▸ Document section:
════════════════
Proceedings
of the XLVII Italian Society of Agricultural Genetics - SIGA Annual Congress
Verona,
Italy - 24/27 September, 2003
ISBN 88-900622-4-X
Oral
Communication Abstract - S2b
TRACING
FUNCTIONAL POLYMORPHISMS THROUGH BARLEY BREEDING HISTORY
P. DONINI, E.
CHIAPPARINO, D. O’SULLIVAN
NIAB, Huntingdon
Road, CB3 0LE, Cambridge - UK
SNP,
association mapping, functional polymorphisms, beta-amilase, barley
We
have initiated a study on trends in genetic diversity in recent European barley
breeding programmes using a sample of 500 cultivated barley varieties
representing a large proportion of the acreage sown to barley in the EU over
the last 60 years.
════════════════
▸ Dataset:
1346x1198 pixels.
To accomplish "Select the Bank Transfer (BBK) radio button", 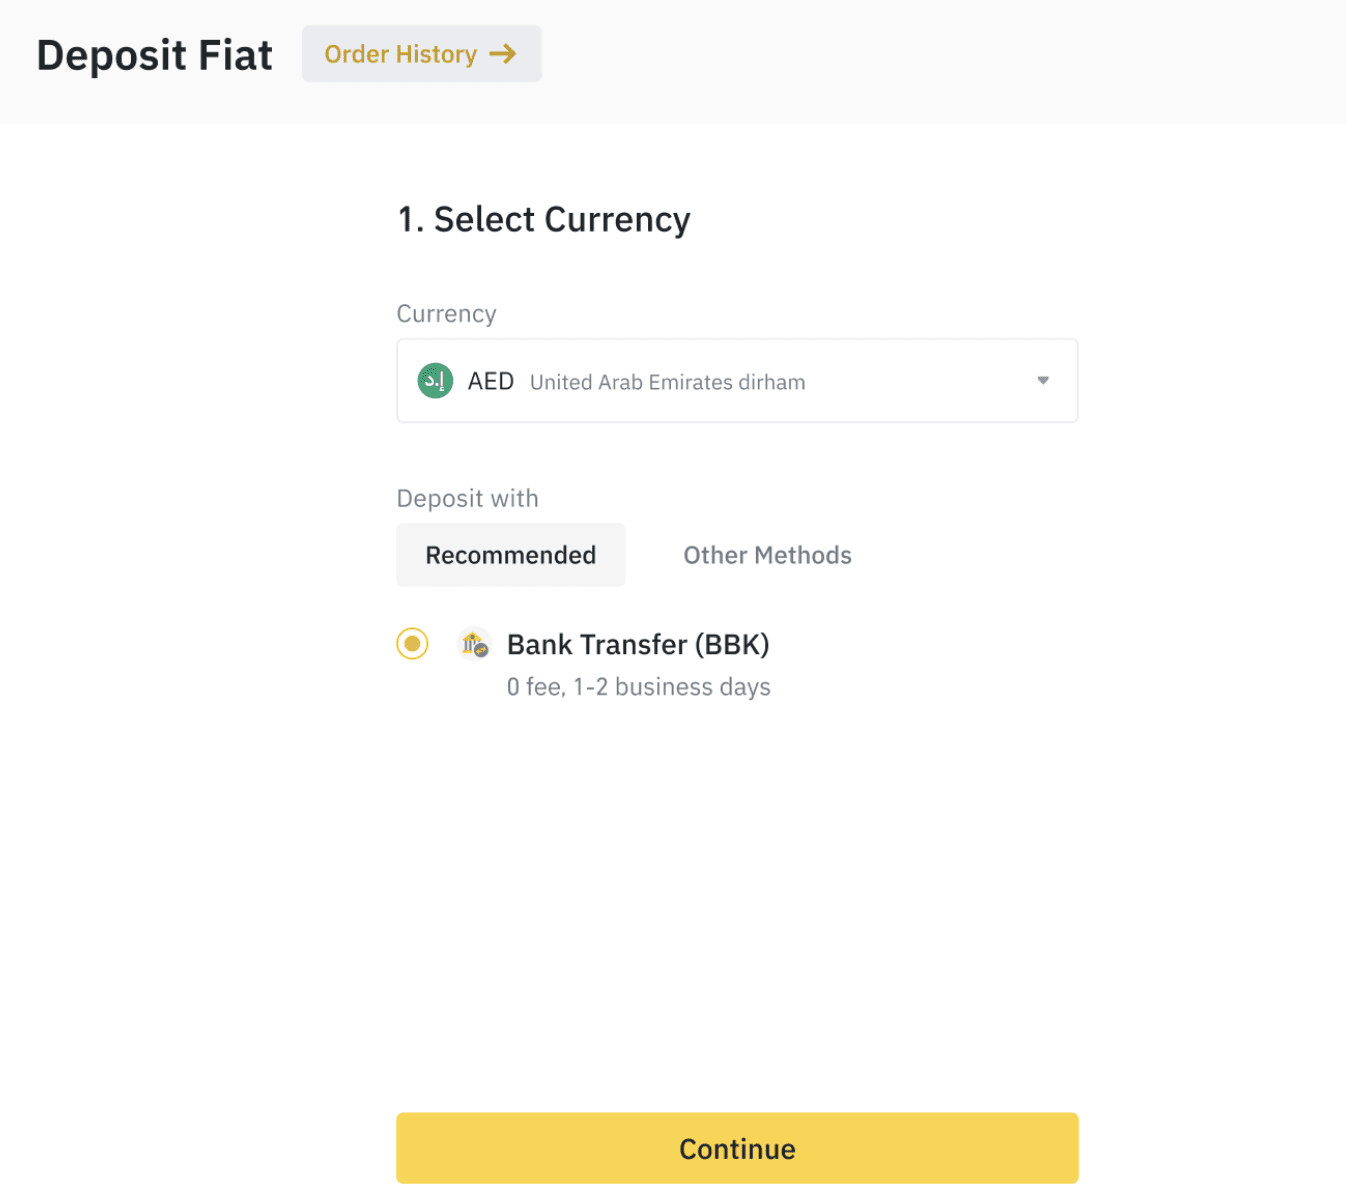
════════════════
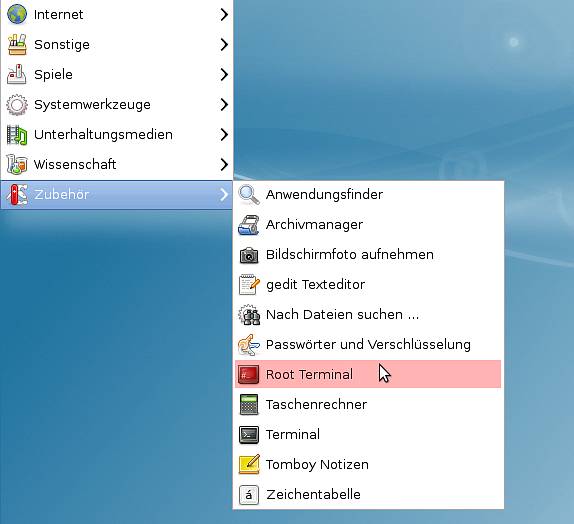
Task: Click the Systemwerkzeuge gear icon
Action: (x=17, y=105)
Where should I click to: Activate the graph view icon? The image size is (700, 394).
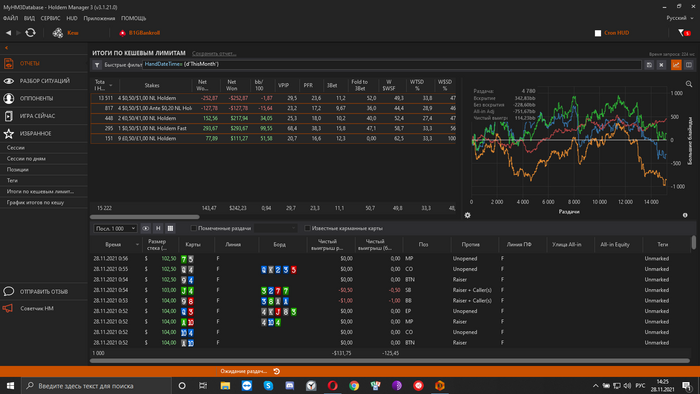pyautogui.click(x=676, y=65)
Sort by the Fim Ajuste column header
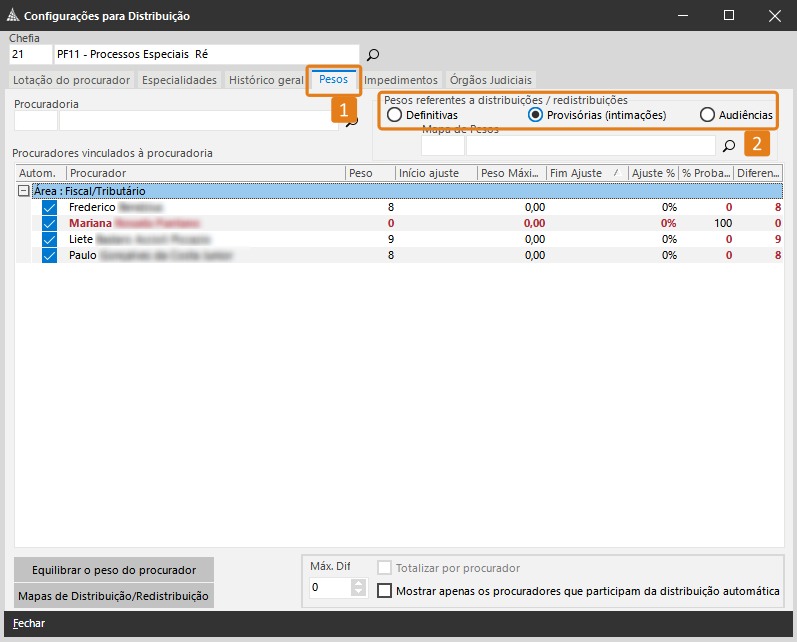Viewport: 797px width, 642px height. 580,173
════════════════
▸ Required tasks:
A) Answer these questions using the barley breeding abstract:
(i) In which city was the congress held?
(ii) How many cultivated barley varieties make up the study sample?
(iii) Over how many years do the varieties cover the acreage sown to barley in the EU?
B) Reproduce the part of the barley breeding abstract that begins with the words "CHIAPPARINO, D. O’SULLIVAN" and ends with "last 60 years.".
Answer from the barley breeding abstract alone.

▸ Outputs for the tasks:
A)
(i) Verona
(ii) 500
(iii) The last 60 years

B)
CHIAPPARINO, D. O’SULLIVAN
NIAB, Huntingdon
Road, CB3 0LE, Cambridge - UK
SNP,
association mapping, functional polymorphisms, beta-amilase, barley
We
have initiated a study on trends in genetic diversity in recent European barley
breeding programmes using a sample of 500 cultivated barley varieties
representing a large proportion of the acreage sown to barley in the EU over
the last 60 years.